IN Booten auf dem Dach eines Autos ging es dann zurueck zum 1. Camp, wo wir ein letztes Essen serviert bekamen. Hinten auf einem Pickup ging es dann wieder nach Baños (KALT!!! aber in das Auto passten nur drei Leute…) Und da gab es erstmal eine HEISSE DUSCHE! Die Sachen dreckig in die Ecke gepfeffert (sie bestehen nur noch aus Schlamm!) und die Gummistiefel wieder abgegeben (ebenfalls mit einem Kilo Schlamm dran ;) ) gehen wir heute tanzen. Die geschundenen Fuesse koennen sich morgen auf der Fahrt nach Riobamba ausruhen ;)


Baños

September 17, 2006

‘Baños… nein, fahr nicht hin, eine dreckige Stadt nach dem Vulkanausbruch!’  Wie gut, dass ich diesen Rat nicht befolgt habe! Die Stadt ist super, klein aber fein wueder ich sagen. Ich kam abends an an und habe auch direkt ein Hostel gefunden, durch geschicktes Handeln fuer 4 Dollar. Danach bin ich durch die Strassen gelaufen und habe versucht eine Tour fuer den naechsten Tag zu buchen. Da aber mindestens 2 Leute mitfahren muessen und nicht gerade Saison ist im Moment ein kleines Problem, ich bin fuer den uebernaechsten Tag vertroestet worden. Nach einer einsamen Nacht im Hostel (als einziger Gast!) habe ich mich am naechsten Morgen auf den Weg zur Virgin Mary aufgemacht, die malerisch auf halber Hoehe auf dem Berg hinter Baños sitzt. Nach einigen 100 Stufen und dem kompletten Leidensweg Christi (in Stein gehauen, man leidet mit nach der Haelfte des Weges) hatte ich einen schoenen sonnigen Blick auf Baños. Aber…. die Bergspitze lockte und ich habe mich auf den Weg gemacht. Alleine… aber ‘das waere kein Problem’ haben sie mir in einer Reiseagentur gesagt.

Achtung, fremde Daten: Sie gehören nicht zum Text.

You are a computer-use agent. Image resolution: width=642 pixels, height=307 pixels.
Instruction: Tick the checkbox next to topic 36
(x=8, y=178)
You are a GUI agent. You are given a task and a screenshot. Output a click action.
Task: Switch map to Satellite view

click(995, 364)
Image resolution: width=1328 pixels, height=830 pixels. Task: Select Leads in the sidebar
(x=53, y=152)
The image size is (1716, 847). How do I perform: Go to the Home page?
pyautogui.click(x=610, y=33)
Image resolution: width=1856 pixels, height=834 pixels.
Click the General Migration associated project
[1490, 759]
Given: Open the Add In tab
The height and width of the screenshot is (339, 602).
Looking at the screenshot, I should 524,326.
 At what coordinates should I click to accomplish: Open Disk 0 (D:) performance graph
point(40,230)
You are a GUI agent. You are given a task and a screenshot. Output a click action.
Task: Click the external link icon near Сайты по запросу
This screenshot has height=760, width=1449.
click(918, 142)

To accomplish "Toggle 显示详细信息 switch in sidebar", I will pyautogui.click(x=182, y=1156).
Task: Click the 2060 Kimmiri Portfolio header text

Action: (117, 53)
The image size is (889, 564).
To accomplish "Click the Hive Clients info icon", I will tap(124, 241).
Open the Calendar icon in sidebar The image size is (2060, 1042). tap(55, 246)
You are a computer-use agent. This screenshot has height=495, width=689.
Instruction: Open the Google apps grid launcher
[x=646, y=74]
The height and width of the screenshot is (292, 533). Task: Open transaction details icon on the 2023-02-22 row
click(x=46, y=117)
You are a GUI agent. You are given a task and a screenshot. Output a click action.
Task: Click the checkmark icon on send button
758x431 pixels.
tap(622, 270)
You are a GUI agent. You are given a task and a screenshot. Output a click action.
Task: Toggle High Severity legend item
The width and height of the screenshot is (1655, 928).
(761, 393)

Anhand einer Karte mit bunten Maennchen drauf, die lachend den Berg hoch laufen, ging es hinauf. Der Anfang war auch nett, Sonne, nicht zu steil…. dann fing es an zu regnen. Umdrehen? Wenn man denkt fast oben zu sein?! No way!

Also ging es weiter, immer wieder auf Haenden und Fuessen, da der Weg glitschig wurde und einfach nur steil war! Nach 2h war es dann auch geschafft. Inzwischen wieder bei Sonne hatte ich einer schoenen Rundblick auf Taeler und Berge und DEN VULKAN. Ich wollte mehrmals umdrehen, der Weg zurueck waere aber nur auf dem Hintern zu bewaeltigen gewesen, da inzwischen eine Schlammpiste den Berg hinab fuehrte…

Beim Ausblickspunkt ‘Mirador’ habe ich 3,5 Schweden getroffen, mit denen ich meine Weg fortsetzte. Lea (ein Baby -> 0,5 Schwedin) hatte es gut, wir mussten im stroemenden Regen durch den Schlamm und sie wurde friedlich mit einem Tragegurt durch die Gegend geschaukelt. Nach 3h fanden wir die letzte Abzweigung und kamen nass und erschoepft wieder in Baños an. Was keiner uns gesagt hat: in der anderen Richtung standen an allen Abzweigungen Schilder, wir sind eher auf ‘gut Glueck’ gelaufen…. Aber es hat ja geklappt. Fuer 1,5 Dollar haben wir noch etwas gegessen und sind dann zur Dusche gewankt!